▶ _TASK ITEM_:
The data should be transcribed in its entirety, word for word.

*** SUPPLIED RECORDS ***

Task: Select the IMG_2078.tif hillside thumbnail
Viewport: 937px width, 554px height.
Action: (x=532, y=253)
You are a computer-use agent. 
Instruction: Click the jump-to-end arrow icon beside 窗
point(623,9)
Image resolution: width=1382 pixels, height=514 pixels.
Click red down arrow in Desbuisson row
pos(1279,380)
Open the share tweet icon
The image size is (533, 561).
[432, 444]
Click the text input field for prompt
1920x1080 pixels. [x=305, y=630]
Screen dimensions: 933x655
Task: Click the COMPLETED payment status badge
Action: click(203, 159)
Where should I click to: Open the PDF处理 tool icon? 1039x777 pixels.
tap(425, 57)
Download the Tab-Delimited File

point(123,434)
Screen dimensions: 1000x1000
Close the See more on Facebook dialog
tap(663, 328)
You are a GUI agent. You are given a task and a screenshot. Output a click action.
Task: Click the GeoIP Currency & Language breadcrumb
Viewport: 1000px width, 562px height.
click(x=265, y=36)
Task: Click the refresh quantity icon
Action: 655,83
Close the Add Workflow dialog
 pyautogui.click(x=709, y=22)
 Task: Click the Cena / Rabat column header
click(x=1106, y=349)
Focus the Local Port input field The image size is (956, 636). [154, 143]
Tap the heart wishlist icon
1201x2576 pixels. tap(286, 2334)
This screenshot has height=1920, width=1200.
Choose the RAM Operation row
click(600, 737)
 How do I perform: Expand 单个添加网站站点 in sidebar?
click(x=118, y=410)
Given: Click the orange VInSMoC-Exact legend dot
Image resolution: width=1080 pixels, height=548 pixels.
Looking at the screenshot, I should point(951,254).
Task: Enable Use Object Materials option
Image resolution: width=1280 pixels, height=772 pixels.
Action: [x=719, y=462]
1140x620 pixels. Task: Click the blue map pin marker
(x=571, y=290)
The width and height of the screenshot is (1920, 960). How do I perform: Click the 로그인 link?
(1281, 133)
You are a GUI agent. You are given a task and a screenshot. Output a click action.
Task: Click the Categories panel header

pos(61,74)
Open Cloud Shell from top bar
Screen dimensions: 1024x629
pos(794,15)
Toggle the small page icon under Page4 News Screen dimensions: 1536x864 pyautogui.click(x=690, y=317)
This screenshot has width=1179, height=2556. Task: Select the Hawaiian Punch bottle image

*** End of SUPPLIED RECORDS ***

▶ _SOLUTION TO THIS PROBLEM_:
Task: Select the IMG_2078.tif hillside thumbnail
Viewport: 937px width, 554px height.
Action: (x=532, y=253)
You are a computer-use agent. 
Instruction: Click the jump-to-end arrow icon beside 窗
point(623,9)
Image resolution: width=1382 pixels, height=514 pixels.
Click red down arrow in Desbuisson row
pos(1279,380)
Open the share tweet icon
The image size is (533, 561).
[432, 444]
Click the text input field for prompt
1920x1080 pixels. [x=305, y=630]
Screen dimensions: 933x655
Task: Click the COMPLETED payment status badge
Action: click(203, 159)
Where should I click to: Open the PDF处理 tool icon? 1039x777 pixels.
tap(425, 57)
Download the Tab-Delimited File

point(123,434)
Screen dimensions: 1000x1000
Close the See more on Facebook dialog
tap(663, 328)
You are a GUI agent. You are given a task and a screenshot. Output a click action.
Task: Click the GeoIP Currency & Language breadcrumb
Viewport: 1000px width, 562px height.
click(x=265, y=36)
Task: Click the refresh quantity icon
Action: 655,83
Close the Add Workflow dialog
 pyautogui.click(x=709, y=22)
 Task: Click the Cena / Rabat column header
click(x=1106, y=349)
Focus the Local Port input field The image size is (956, 636). [154, 143]
Tap the heart wishlist icon
1201x2576 pixels. tap(286, 2334)
This screenshot has height=1920, width=1200.
Choose the RAM Operation row
click(600, 737)
 How do I perform: Expand 单个添加网站站点 in sidebar?
click(x=118, y=410)
Given: Click the orange VInSMoC-Exact legend dot
Image resolution: width=1080 pixels, height=548 pixels.
Looking at the screenshot, I should point(951,254).
Task: Enable Use Object Materials option
Image resolution: width=1280 pixels, height=772 pixels.
Action: [x=719, y=462]
1140x620 pixels. Task: Click the blue map pin marker
(x=571, y=290)
The width and height of the screenshot is (1920, 960). How do I perform: Click the 로그인 link?
(1281, 133)
You are a GUI agent. You are given a task and a screenshot. Output a click action.
Task: Click the Categories panel header

pos(61,74)
Open Cloud Shell from top bar
Screen dimensions: 1024x629
pos(794,15)
Toggle the small page icon under Page4 News Screen dimensions: 1536x864 pyautogui.click(x=690, y=317)
This screenshot has width=1179, height=2556. Task: Select the Hawaiian Punch bottle image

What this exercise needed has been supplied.